Unable to start CUDA container with recent update on November 10

Unable to start a container after Nvidia’s recent update of images on November 10.

For example:
Command: docker run -it mcr.microsoft.com/mirror/nvcr/nvidia/cuda:11.8.0-cudnn8-devel-ubuntu20.04 bash
docker: Error response from daemon: failed to create task for container: failed to create shim task: OCI runtime create failed: runc create failed: unable to start container process: error during container init: error running hook #1: error running hook: exit status 1, stdout: , stderr: nvidia-container-cli: requirement error: unsatisfied condition: cuda>=11.8, please update your driver to a newer version, or use an earlier cuda container: unknown.
ERRO[0000] error waiting for container:

| NVIDIA-SMI 510.108.03 Driver Version: 510.108.03 CUDA Version: 11.6 |
| GPU Name Persistence-M| Bus-Id Disp.A | Volatile Uncorr. ECC |
| Fan Temp Perf Pwr:Usage/Cap| Memory-Usage | GPU-Util Compute M. |
| | | MIG M. |
| 0 NVIDIA GeForce … Off | 00000000:17:00.0 Off | N/A |
| 0% 35C P8 5W / 151W | 6MiB / 8192MiB | 0% Default |
| | | N/A |
| 1 NVIDIA GeForce … Off | 00000000:73:00.0 Off | N/A |
| 0% 37C P8 5W / 151W | 53MiB / 8192MiB | 0% Default |
| | | N/A |

1 Like

I have the exact same issue. +1 for me, and linking to my question today


As a temporary solution, I was able to use one of my older images based off the previous nviadia/cuda builds as my new base image. I could then install whatever new requirements or code into the working directories and build a new image.
This works as long as I need to make minimal changes to the underlying image (fair assumption for a lot of use cases) but it’s long term fragile.

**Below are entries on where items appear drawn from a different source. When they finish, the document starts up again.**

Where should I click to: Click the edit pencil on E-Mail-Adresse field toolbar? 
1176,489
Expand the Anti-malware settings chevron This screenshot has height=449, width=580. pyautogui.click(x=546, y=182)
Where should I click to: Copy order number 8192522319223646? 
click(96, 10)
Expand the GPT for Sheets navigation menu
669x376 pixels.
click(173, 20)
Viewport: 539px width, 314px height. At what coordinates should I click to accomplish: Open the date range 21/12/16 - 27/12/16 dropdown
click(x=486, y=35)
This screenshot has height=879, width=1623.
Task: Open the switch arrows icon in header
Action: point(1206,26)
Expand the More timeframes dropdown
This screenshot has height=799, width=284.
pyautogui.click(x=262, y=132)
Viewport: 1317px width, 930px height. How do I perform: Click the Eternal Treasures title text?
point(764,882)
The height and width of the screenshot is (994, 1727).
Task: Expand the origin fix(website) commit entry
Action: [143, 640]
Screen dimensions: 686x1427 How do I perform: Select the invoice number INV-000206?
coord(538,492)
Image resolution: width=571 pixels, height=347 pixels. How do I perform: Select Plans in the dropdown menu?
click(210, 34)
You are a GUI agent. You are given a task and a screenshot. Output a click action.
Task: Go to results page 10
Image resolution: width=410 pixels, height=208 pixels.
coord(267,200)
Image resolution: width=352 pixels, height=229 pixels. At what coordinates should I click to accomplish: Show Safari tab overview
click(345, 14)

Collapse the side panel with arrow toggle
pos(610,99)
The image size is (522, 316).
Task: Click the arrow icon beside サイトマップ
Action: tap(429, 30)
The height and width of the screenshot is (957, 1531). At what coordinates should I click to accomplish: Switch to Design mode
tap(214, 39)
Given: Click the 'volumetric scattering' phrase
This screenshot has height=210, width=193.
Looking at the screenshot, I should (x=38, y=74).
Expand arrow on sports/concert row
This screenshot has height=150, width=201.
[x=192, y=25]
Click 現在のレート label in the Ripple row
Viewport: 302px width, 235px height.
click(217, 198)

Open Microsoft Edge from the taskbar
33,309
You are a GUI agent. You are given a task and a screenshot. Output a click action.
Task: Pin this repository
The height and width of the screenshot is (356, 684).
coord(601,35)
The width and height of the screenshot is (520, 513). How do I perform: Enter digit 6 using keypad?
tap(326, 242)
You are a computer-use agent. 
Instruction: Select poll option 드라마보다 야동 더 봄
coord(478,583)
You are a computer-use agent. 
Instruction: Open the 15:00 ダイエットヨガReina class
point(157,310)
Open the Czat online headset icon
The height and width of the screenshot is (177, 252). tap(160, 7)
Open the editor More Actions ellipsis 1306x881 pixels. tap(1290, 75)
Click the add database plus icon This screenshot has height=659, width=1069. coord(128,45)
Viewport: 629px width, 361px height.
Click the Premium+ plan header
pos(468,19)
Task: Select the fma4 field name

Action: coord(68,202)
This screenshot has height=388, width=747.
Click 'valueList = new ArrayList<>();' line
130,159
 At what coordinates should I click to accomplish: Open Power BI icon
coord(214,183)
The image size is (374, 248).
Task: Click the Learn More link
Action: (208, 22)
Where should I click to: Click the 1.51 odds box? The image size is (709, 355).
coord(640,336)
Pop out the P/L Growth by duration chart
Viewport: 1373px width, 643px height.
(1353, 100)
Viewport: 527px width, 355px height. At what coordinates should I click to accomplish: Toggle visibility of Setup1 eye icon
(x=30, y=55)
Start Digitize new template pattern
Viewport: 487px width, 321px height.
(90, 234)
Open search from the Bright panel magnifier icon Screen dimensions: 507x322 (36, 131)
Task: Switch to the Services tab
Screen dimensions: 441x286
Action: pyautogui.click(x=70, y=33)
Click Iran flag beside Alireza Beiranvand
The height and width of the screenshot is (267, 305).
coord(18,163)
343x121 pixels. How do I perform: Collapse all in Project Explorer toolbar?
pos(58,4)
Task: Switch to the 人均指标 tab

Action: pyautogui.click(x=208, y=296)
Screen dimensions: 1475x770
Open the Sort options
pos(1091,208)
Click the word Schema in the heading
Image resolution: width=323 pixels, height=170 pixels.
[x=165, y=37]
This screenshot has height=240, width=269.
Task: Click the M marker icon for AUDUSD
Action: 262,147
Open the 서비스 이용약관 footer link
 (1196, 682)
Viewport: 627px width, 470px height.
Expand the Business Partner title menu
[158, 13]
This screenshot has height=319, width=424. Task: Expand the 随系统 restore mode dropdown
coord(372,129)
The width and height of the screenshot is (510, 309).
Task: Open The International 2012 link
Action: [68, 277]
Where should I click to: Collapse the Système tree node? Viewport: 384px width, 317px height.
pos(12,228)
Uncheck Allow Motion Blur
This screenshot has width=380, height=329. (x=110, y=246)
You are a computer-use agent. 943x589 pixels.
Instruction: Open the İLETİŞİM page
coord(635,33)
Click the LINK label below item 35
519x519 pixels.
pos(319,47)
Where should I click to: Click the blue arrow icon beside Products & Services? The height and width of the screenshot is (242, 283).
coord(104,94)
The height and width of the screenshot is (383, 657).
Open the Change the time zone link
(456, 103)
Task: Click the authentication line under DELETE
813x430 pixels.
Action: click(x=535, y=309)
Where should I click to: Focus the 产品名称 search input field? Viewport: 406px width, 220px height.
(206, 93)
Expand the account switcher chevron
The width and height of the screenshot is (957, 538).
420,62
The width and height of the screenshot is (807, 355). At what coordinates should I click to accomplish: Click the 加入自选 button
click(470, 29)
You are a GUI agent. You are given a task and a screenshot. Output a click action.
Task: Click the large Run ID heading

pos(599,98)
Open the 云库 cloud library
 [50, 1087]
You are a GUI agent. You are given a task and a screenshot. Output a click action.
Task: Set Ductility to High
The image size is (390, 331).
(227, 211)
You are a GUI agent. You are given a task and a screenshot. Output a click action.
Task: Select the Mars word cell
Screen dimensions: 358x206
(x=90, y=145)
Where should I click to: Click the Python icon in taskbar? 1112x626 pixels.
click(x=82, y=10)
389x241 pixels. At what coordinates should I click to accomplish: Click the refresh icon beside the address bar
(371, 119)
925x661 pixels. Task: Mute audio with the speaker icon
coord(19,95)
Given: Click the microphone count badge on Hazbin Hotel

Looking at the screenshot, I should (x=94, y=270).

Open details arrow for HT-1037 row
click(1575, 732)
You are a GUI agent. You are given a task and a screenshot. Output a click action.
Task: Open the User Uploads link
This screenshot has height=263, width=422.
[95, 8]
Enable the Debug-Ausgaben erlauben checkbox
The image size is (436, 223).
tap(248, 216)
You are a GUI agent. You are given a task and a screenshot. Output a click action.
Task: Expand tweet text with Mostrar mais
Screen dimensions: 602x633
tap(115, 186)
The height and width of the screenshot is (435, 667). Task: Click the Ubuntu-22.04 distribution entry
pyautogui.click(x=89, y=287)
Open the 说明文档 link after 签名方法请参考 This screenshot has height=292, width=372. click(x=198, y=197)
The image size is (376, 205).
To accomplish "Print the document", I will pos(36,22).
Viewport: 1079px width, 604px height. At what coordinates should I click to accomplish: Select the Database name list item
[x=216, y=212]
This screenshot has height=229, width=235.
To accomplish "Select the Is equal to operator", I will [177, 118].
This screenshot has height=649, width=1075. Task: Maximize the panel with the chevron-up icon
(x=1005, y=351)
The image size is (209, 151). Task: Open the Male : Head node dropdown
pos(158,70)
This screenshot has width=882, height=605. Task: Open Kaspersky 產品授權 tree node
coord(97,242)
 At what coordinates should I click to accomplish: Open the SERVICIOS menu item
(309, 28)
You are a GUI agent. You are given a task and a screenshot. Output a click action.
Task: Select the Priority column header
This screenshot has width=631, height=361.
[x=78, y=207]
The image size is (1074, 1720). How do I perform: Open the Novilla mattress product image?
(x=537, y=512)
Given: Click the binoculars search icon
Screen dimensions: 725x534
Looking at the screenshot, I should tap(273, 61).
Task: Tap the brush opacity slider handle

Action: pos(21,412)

Just passing along the tip.

1 Like

I solved this issue
Add NVIDIA_DISABLE_REQUIRE=true to environment variable set.

I was reading on another forum, that you will be able to start the container using this method. However, you will run into other issues while running the container.

To solve this issue, I updated Nvidia driver from 510 to 525 and this resolved the issue locally. The only concern is this is not an easy solution to be used everywhere, especially on the compute infrastructure I am using.